Endocrine Abstracts

Innate immunity contributes to inducing functional inhibition and apoptosis of pancreatic beta-cells in the pathogenesis of both Type 1 diabetes (T1D) and Type 2 diabetes (T2D). The past four decades has provided overwhelming circumstantial evidence from in vitro studies and animal models that innate immune cells and cytokines are key effectors in beta-cell killing. Pro-inflammatory cytokines activate signaling pathways that reprogram the beta-cell transcriptome and proteome, adversely affecting most functions of the cell and triggering death by the intrinsic (mitochondrial) death pathway. On the other hand, these signaling pathways also elicit numerous adaptive and protective responses that may guide development of preventive therapies. Researchers increasingly agree that environmental stressors that enhance insulin biosynthetic demand may lead to increased proinsulin misfolding, misprocessing and posttranslational modifications, triggering inflammation and neoepitope formation and presentation in the beta-cell.

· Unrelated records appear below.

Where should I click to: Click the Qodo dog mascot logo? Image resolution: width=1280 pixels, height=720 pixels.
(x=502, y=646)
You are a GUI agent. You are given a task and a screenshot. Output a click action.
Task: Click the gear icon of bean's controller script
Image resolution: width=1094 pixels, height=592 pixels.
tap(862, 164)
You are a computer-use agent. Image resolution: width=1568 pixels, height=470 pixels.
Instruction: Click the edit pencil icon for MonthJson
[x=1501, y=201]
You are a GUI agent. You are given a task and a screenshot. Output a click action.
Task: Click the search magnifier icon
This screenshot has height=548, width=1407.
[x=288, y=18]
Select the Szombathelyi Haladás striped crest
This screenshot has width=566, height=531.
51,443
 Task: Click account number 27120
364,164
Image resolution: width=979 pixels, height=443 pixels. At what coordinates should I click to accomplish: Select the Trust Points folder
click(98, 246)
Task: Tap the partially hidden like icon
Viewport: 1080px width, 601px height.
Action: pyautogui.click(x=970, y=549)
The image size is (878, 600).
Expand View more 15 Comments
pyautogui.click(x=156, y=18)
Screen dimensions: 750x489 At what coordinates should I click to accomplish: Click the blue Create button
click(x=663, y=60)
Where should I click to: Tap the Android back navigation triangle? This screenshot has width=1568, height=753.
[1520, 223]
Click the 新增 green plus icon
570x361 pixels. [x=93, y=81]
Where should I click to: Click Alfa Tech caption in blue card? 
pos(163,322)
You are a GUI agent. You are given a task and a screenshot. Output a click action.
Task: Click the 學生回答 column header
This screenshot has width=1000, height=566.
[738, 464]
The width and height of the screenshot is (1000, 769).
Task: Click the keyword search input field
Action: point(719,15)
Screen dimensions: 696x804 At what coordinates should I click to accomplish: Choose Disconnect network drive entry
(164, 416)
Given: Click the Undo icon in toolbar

This novel concept attracts focus to beta-cell stress as an initiating event in the development of both T1D and T2D. There is clinical proof-of-concept that blocking the action of the pro-inflammatory cytokines interleukin-1 (IL-1) or tumor necrosis factor (TNF) improves glycaemia and beta-cell function in T2D and T1D, respectively, and meta-analyses on >2000 T2D patients substantiates the efficacy of IL-1 blockade. Yet, anti-cytokine biologics have not yet been adopted in clinical practice. This lecture will review key basic and clinical findings supporting the importance of inflammatory beta-cell damage in the pathogenesis of T1D and T2D, and will highlight central barriers that prevent clinical translation.